* _YOUR GOAL_: When you print the records, keep every line identical to the original.

* _RECORDS SUPPLIED_:
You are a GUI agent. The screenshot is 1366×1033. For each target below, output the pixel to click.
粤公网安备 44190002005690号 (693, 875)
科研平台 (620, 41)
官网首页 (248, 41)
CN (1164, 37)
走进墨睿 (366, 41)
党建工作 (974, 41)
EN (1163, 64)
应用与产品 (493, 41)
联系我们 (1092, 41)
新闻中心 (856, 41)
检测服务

* _EXPECTED ANSWER_:
You are a GUI agent. The screenshot is 1366×1033. For each target below, output the pixel to click.
粤公网安备 44190002005690号 (693, 875)
科研平台 (620, 41)
官网首页 (248, 41)
CN (1164, 37)
走进墨睿 (366, 41)
党建工作 (974, 41)
EN (1163, 64)
应用与产品 (493, 41)
联系我们 (1092, 41)
新闻中心 (856, 41)
检测服务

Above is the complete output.